[Marxism] An Appeal to the Chinese People from His Holiness the 14th Dalai Lama
Fred Feldman
ffeldman at bellatlantic.net
Sat Mar 29 09:36:35 MDT 2008
I want to point out an important factual statement by the Dalai Lama that
weighs on our earlier round of discussion, particularly the exchanges on the
Marxism List between Saul Thomas and myself on Han Chinese and Hui Muslim
immigration into Tibet:
The DL said:
I appreciate and support
President Hu Jintao's policy of creating a "harmonious society", but this
can only arise on the basis of mutual trust and an atmosphere of freedom,
including freedom of speech and the rule of law. I strongly believe that if
these values are embraced, many important problems relating to minority
nationalities can be resolved, such as the issue of Tibet, as well as
Eastern Turkistan, and Inner Mongolia, where the native people now
constitute only 20% of a total population of 24 million.
Note the DL makes no reference to large population shifts in Tibet. He does
not at all suggest that the Tibetan population has been or is being swamped
with immigrants from the Chinese-populated sections of China. "Swamped" is
the term I overconfidently used, possibly influenced by memories of what
happened to Latvia and Estonia under Stalin.

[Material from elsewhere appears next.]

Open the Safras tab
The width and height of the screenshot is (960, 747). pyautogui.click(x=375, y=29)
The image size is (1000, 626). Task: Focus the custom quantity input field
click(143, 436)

The Dalai Lama refers instead separately to Eastern Turkistan and Inner
Mongolia, where the native people now constitute only 20% of a population of
24 million." So he is referring to a danger he obviously worries could roll
over into Tibet someday but has not decisively done so yet. And for reasons
of climate and natural environment, as another subscriber pointed out, this
would be very difficult to get Chinese to do voluntarily and very unpopular
to compel them.
So the DL lends no support whatever here, as I_read the passage, to the
claims of some exiles that Tibetans are now a minority in their own region.

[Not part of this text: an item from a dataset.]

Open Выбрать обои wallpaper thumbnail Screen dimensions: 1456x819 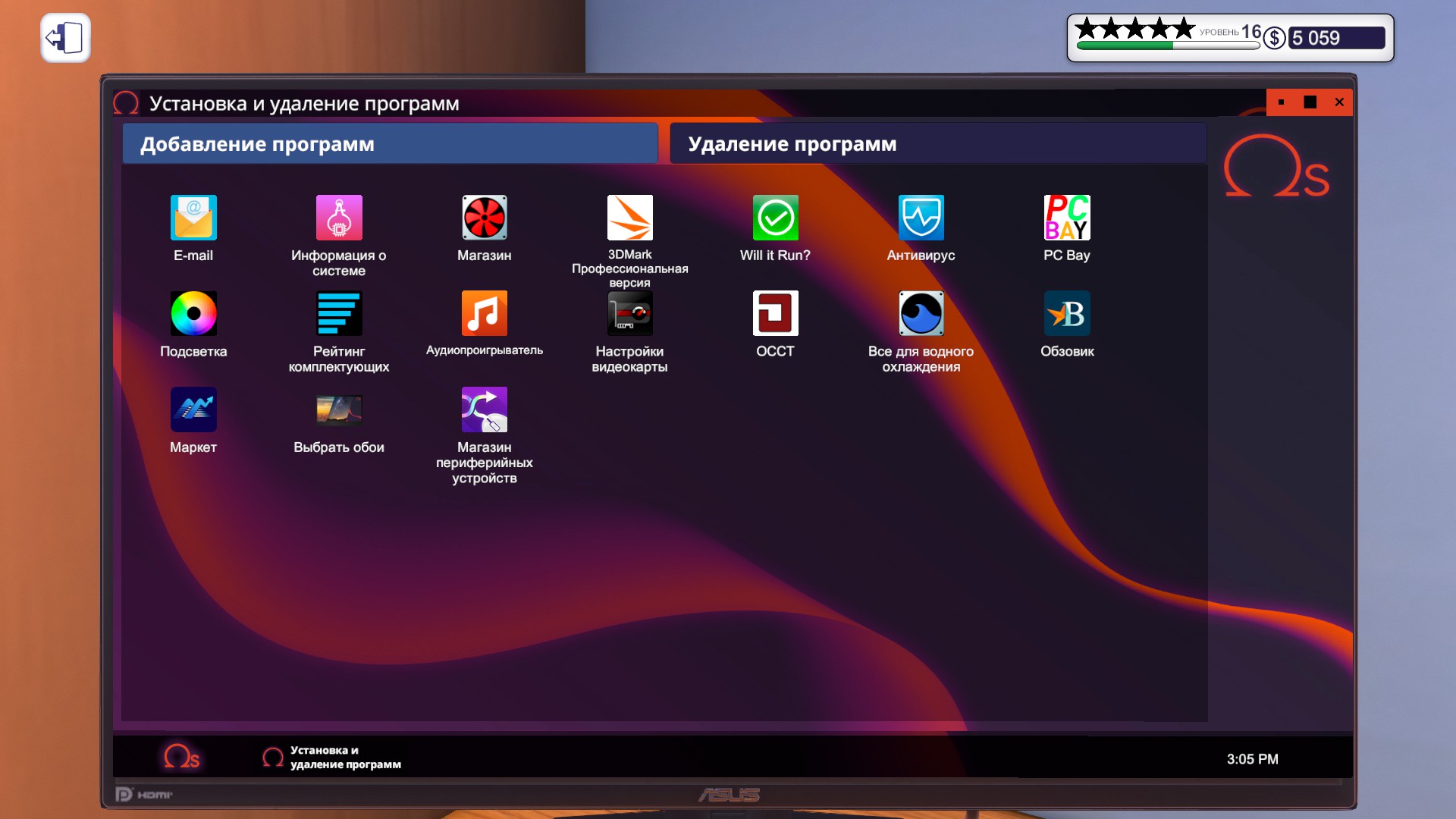tap(339, 410)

He in fact clearly suggests that this is not the case. (This would have
required the movement of well over 6 million Chinese into Tibet in the last
ten or 15 years. Population movements of this scope into a border region
would not have gone unnoticed and unrecorded except for the claims of
exiles, in my opinion.)
It does seem probable that the protests in Tibetan regions were directed at
Chinese immigration. But this seems to be targeted more at their relative
social position, and relative job and income security of the Chinese, their
owning businesses and so forth, as well as the fact that the "autonomous"

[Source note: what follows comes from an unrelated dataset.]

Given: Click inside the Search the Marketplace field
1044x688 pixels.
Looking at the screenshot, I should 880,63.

region is basically run by Chinese, in Tibet and from Beijing.
So Saul was basically right in challenging my assertions about population
shift. I had come to realize that the proof of the extreme assertions I had
picked up from unreliable Tibetan sources was lacking, to say the least.
And I explicitly corrected them when I sent versions of my comments to the
Green Left and Socialist Voice lists. But here I decided to wait until there
was a good hook for the correction, which the DL has kindly provided.
Late in his statement, the DL quotes the Panchen Lama. This is a deliberate
move to reconcile the old-line forces who identify with the former regime
with those Tibetans who supported the overturn of feudalism. For in 1959,
the Panchen Lama was part of the coalition of Tibetan forces that allied
with the Chinese government in getting rid of feudalism in Tibet. He broke
with the regime (or vice versa) around the time of the (in my opinion,
unspeakably reactionary in this respect as in many others) "great
proletarian cultural revolution).
Generally, the DL's statement is a very effective statement of his position,
and puts the Chinese regime on the spot politically and diplomatic,
especially his clear rejection of the desirability of independence or
separation.
Of course, this will also facilitate efforts to get more progressives and
leftists to demonize China and treat China as the main enemy" around the
Olympics. A campaign which can only facilitate imperialist efforts to
undermine China's independence and sovereignty, and that of all other
oppressed and former colonial or semicolonial countries. A campaign which
ultimately leads to war against China, just as it led to war against Serbia
and Iraq.
Imperialist hands off Tibet and all of China!